Exercise data

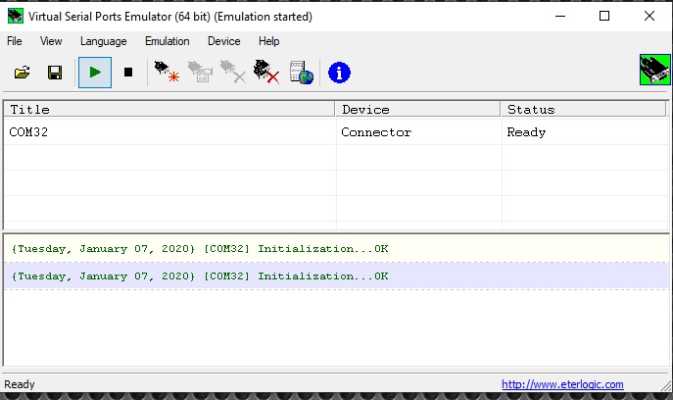This screenshot has height=400, width=673.
Task: Open the File menu
Action: tap(14, 41)
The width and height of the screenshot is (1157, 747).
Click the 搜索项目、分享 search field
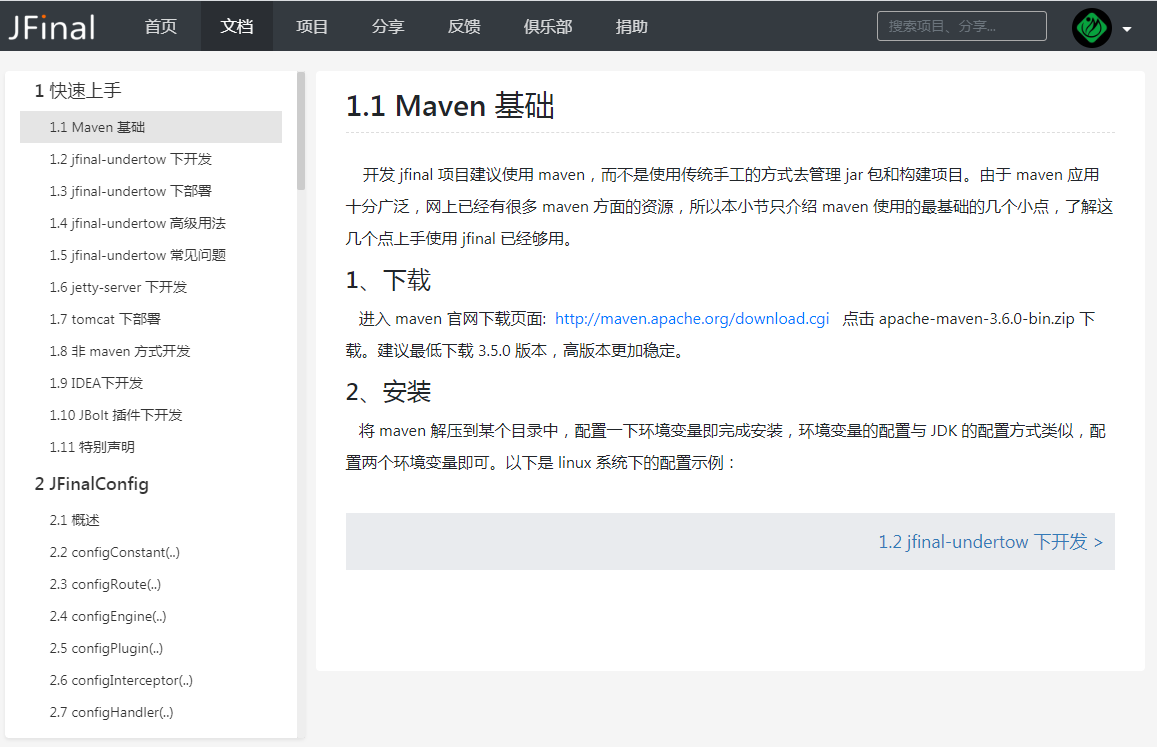[x=961, y=25]
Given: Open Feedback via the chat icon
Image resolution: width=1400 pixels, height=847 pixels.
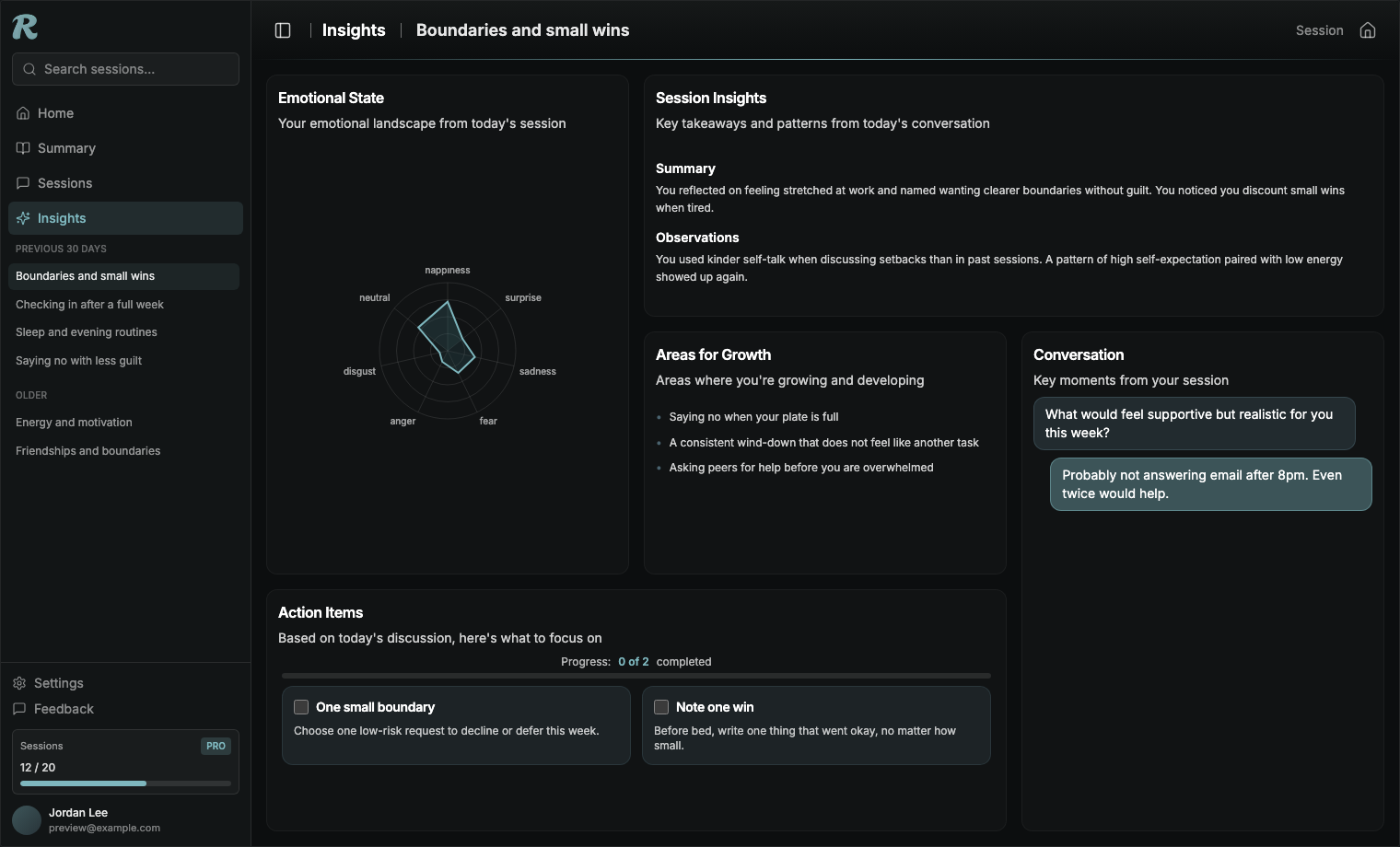Looking at the screenshot, I should coord(19,709).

Work instruction
Where the line containing "Click the 搜索项目、分享 search field" appears, begin writing out the lines word for word, and continue through the last line of the data, leaving out pictures.

Answer section
Click the 搜索项目、分享 search field
[x=961, y=25]
Given: Open Feedback via the chat icon
Image resolution: width=1400 pixels, height=847 pixels.
Looking at the screenshot, I should coord(19,709).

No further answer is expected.